-- Work to complete --
Transcribe the following records in full, exactly as shown.

══════════════════════════════

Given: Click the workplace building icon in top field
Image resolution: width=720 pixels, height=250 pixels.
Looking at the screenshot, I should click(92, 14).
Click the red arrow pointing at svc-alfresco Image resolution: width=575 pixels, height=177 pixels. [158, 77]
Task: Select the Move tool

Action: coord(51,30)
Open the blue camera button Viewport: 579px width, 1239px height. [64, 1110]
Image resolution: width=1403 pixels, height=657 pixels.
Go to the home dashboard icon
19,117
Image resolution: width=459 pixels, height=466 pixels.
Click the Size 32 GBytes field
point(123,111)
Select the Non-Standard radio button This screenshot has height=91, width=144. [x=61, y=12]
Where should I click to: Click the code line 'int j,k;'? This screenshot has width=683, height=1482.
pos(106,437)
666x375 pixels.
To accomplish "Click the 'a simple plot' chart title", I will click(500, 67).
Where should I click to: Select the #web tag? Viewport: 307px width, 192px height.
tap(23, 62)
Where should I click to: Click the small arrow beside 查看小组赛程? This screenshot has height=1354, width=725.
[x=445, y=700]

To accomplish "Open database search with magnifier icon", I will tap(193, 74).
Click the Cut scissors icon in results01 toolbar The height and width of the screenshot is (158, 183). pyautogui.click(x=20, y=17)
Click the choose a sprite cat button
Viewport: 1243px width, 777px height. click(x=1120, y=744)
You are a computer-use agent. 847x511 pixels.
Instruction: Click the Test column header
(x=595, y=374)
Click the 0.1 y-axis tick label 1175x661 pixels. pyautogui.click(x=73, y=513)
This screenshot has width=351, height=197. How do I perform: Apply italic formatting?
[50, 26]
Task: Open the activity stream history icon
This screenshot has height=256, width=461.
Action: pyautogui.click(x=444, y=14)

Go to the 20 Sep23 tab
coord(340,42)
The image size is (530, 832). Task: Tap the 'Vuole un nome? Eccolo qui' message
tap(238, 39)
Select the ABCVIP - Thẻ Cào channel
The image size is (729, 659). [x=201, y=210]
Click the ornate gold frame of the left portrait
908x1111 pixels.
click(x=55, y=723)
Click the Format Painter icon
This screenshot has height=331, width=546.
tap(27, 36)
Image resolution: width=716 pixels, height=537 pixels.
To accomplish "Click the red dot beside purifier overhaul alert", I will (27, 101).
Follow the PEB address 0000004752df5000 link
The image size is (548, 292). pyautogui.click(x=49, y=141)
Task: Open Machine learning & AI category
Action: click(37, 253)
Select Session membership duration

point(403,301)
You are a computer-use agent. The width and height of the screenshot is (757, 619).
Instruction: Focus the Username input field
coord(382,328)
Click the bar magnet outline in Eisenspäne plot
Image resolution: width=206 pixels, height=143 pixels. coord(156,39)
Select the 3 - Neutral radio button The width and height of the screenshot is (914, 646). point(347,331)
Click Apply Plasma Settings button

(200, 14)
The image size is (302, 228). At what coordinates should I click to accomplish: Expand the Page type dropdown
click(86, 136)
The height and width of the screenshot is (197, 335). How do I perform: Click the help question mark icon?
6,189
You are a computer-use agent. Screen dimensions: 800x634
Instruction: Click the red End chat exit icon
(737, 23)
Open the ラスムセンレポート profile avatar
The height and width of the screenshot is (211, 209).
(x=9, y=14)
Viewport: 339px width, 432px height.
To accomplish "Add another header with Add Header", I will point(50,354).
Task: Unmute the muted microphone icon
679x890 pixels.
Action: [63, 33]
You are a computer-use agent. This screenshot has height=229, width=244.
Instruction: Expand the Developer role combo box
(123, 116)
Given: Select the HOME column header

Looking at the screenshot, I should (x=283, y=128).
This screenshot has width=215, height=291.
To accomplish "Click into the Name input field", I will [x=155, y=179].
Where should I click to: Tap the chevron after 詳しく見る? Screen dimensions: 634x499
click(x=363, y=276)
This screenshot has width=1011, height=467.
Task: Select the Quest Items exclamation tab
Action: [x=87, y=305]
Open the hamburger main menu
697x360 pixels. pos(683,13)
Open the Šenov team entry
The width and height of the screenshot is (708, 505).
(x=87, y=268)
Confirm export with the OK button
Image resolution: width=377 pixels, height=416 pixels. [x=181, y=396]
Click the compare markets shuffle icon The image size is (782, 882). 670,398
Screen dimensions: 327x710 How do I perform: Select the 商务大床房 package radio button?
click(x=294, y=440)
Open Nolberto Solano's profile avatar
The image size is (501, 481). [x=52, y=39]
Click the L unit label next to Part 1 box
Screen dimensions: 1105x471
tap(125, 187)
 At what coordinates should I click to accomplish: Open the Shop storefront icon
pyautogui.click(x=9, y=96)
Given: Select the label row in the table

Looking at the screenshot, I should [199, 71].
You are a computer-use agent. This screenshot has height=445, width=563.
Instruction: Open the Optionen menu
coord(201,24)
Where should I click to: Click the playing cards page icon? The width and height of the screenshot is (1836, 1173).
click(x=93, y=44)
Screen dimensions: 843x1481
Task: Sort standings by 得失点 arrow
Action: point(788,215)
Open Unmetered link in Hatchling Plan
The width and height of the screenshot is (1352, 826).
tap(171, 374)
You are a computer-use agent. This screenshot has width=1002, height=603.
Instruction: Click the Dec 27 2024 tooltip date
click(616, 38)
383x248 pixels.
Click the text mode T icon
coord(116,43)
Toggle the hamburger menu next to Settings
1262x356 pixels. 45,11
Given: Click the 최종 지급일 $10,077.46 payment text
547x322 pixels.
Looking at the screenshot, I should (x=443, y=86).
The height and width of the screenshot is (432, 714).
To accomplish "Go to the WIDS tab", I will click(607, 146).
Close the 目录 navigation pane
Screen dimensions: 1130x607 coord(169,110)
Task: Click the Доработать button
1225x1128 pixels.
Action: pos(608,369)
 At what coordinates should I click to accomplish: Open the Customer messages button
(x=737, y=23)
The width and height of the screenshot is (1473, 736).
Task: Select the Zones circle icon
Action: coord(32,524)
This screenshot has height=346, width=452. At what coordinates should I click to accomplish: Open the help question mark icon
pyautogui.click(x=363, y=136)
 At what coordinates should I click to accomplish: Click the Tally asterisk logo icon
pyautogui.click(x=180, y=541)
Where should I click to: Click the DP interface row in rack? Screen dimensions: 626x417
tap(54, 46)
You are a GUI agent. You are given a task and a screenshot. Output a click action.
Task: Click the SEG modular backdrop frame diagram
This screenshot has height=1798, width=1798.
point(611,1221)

══════════════════════════════

-- Written response --
Given: Click the workplace building icon in top field
Image resolution: width=720 pixels, height=250 pixels.
Looking at the screenshot, I should click(92, 14).
Click the red arrow pointing at svc-alfresco Image resolution: width=575 pixels, height=177 pixels. [158, 77]
Task: Select the Move tool

Action: coord(51,30)
Open the blue camera button Viewport: 579px width, 1239px height. [64, 1110]
Image resolution: width=1403 pixels, height=657 pixels.
Go to the home dashboard icon
19,117
Image resolution: width=459 pixels, height=466 pixels.
Click the Size 32 GBytes field
point(123,111)
Select the Non-Standard radio button This screenshot has height=91, width=144. [x=61, y=12]
Where should I click to: Click the code line 'int j,k;'? This screenshot has width=683, height=1482.
pos(106,437)
666x375 pixels.
To accomplish "Click the 'a simple plot' chart title", I will click(500, 67).
Where should I click to: Select the #web tag? Viewport: 307px width, 192px height.
tap(23, 62)
Where should I click to: Click the small arrow beside 查看小组赛程? This screenshot has height=1354, width=725.
[x=445, y=700]

To accomplish "Open database search with magnifier icon", I will tap(193, 74).
Click the Cut scissors icon in results01 toolbar The height and width of the screenshot is (158, 183). pyautogui.click(x=20, y=17)
Click the choose a sprite cat button
Viewport: 1243px width, 777px height. click(x=1120, y=744)
You are a computer-use agent. 847x511 pixels.
Instruction: Click the Test column header
(x=595, y=374)
Click the 0.1 y-axis tick label 1175x661 pixels. pyautogui.click(x=73, y=513)
This screenshot has width=351, height=197. How do I perform: Apply italic formatting?
[50, 26]
Task: Open the activity stream history icon
This screenshot has height=256, width=461.
Action: pyautogui.click(x=444, y=14)

Go to the 20 Sep23 tab
coord(340,42)
The image size is (530, 832). Task: Tap the 'Vuole un nome? Eccolo qui' message
tap(238, 39)
Select the ABCVIP - Thẻ Cào channel
The image size is (729, 659). [x=201, y=210]
Click the ornate gold frame of the left portrait
908x1111 pixels.
click(x=55, y=723)
Click the Format Painter icon
This screenshot has height=331, width=546.
tap(27, 36)
Image resolution: width=716 pixels, height=537 pixels.
To accomplish "Click the red dot beside purifier overhaul alert", I will (27, 101).
Follow the PEB address 0000004752df5000 link
The image size is (548, 292). pyautogui.click(x=49, y=141)
Task: Open Machine learning & AI category
Action: click(37, 253)
Select Session membership duration

point(403,301)
You are a computer-use agent. The width and height of the screenshot is (757, 619).
Instruction: Focus the Username input field
coord(382,328)
Click the bar magnet outline in Eisenspäne plot
Image resolution: width=206 pixels, height=143 pixels. coord(156,39)
Select the 3 - Neutral radio button The width and height of the screenshot is (914, 646). point(347,331)
Click Apply Plasma Settings button

(200, 14)
The image size is (302, 228). At what coordinates should I click to accomplish: Expand the Page type dropdown
click(86, 136)
The height and width of the screenshot is (197, 335). How do I perform: Click the help question mark icon?
6,189
You are a computer-use agent. Screen dimensions: 800x634
Instruction: Click the red End chat exit icon
(737, 23)
Open the ラスムセンレポート profile avatar
The height and width of the screenshot is (211, 209).
(x=9, y=14)
Viewport: 339px width, 432px height.
To accomplish "Add another header with Add Header", I will point(50,354).
Task: Unmute the muted microphone icon
679x890 pixels.
Action: [63, 33]
You are a computer-use agent. This screenshot has height=229, width=244.
Instruction: Expand the Developer role combo box
(123, 116)
Given: Select the HOME column header

Looking at the screenshot, I should (x=283, y=128).
This screenshot has width=215, height=291.
To accomplish "Click into the Name input field", I will [x=155, y=179].
Where should I click to: Tap the chevron after 詳しく見る? Screen dimensions: 634x499
click(x=363, y=276)
This screenshot has width=1011, height=467.
Task: Select the Quest Items exclamation tab
Action: [x=87, y=305]
Open the hamburger main menu
697x360 pixels. pos(683,13)
Open the Šenov team entry
The width and height of the screenshot is (708, 505).
(x=87, y=268)
Confirm export with the OK button
Image resolution: width=377 pixels, height=416 pixels. [x=181, y=396]
Click the compare markets shuffle icon The image size is (782, 882). 670,398
Screen dimensions: 327x710 How do I perform: Select the 商务大床房 package radio button?
click(x=294, y=440)
Open Nolberto Solano's profile avatar
The image size is (501, 481). [x=52, y=39]
Click the L unit label next to Part 1 box
Screen dimensions: 1105x471
tap(125, 187)
 At what coordinates should I click to accomplish: Open the Shop storefront icon
pyautogui.click(x=9, y=96)
Given: Select the label row in the table

Looking at the screenshot, I should [199, 71].
You are a computer-use agent. This screenshot has height=445, width=563.
Instruction: Open the Optionen menu
coord(201,24)
Where should I click to: Click the playing cards page icon? The width and height of the screenshot is (1836, 1173).
click(x=93, y=44)
Screen dimensions: 843x1481
Task: Sort standings by 得失点 arrow
Action: point(788,215)
Open Unmetered link in Hatchling Plan
The width and height of the screenshot is (1352, 826).
tap(171, 374)
You are a computer-use agent. This screenshot has width=1002, height=603.
Instruction: Click the Dec 27 2024 tooltip date
click(616, 38)
383x248 pixels.
Click the text mode T icon
coord(116,43)
Toggle the hamburger menu next to Settings
1262x356 pixels. 45,11
Given: Click the 최종 지급일 $10,077.46 payment text
547x322 pixels.
Looking at the screenshot, I should (x=443, y=86).
The height and width of the screenshot is (432, 714).
To accomplish "Go to the WIDS tab", I will click(607, 146).
Close the 目录 navigation pane
Screen dimensions: 1130x607 coord(169,110)
Task: Click the Доработать button
1225x1128 pixels.
Action: pos(608,369)
 At what coordinates should I click to accomplish: Open the Customer messages button
(x=737, y=23)
The width and height of the screenshot is (1473, 736).
Task: Select the Zones circle icon
Action: coord(32,524)
This screenshot has height=346, width=452. At what coordinates should I click to accomplish: Open the help question mark icon
pyautogui.click(x=363, y=136)
 At what coordinates should I click to accomplish: Click the Tally asterisk logo icon
pyautogui.click(x=180, y=541)
Where should I click to: Click the DP interface row in rack? Screen dimensions: 626x417
tap(54, 46)
You are a GUI agent. You are given a task and a screenshot. Output a click action.
Task: Click the SEG modular backdrop frame diagram
This screenshot has height=1798, width=1798.
point(611,1221)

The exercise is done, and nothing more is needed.